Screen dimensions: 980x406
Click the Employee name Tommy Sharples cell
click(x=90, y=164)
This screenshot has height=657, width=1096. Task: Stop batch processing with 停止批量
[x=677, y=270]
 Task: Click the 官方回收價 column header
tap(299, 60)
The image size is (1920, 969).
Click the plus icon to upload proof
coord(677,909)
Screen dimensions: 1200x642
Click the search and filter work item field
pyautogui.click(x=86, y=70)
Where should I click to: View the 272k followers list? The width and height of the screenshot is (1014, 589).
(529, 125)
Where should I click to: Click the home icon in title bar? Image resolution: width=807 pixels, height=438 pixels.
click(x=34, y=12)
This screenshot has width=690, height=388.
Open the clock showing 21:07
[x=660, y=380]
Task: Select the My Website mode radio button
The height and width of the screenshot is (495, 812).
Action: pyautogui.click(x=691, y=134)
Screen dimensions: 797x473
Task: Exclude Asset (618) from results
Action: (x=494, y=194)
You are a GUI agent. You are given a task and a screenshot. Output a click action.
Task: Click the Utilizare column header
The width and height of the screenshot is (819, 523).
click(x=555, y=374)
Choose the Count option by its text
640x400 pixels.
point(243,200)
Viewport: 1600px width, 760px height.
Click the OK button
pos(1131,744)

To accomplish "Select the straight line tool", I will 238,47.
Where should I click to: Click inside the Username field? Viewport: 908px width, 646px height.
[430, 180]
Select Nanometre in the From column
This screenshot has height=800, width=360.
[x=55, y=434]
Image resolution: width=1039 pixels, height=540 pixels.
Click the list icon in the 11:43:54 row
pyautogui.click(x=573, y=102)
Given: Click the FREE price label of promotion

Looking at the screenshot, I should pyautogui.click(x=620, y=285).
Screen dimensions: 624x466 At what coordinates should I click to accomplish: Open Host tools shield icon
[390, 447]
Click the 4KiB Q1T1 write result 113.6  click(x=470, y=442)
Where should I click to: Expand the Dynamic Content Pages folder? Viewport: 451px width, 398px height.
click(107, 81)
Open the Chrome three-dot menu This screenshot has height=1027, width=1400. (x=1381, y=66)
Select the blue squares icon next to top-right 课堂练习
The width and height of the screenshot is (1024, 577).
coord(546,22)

[Exercise description] Please give only the number of lines above that contain "Select".

[Written response] 4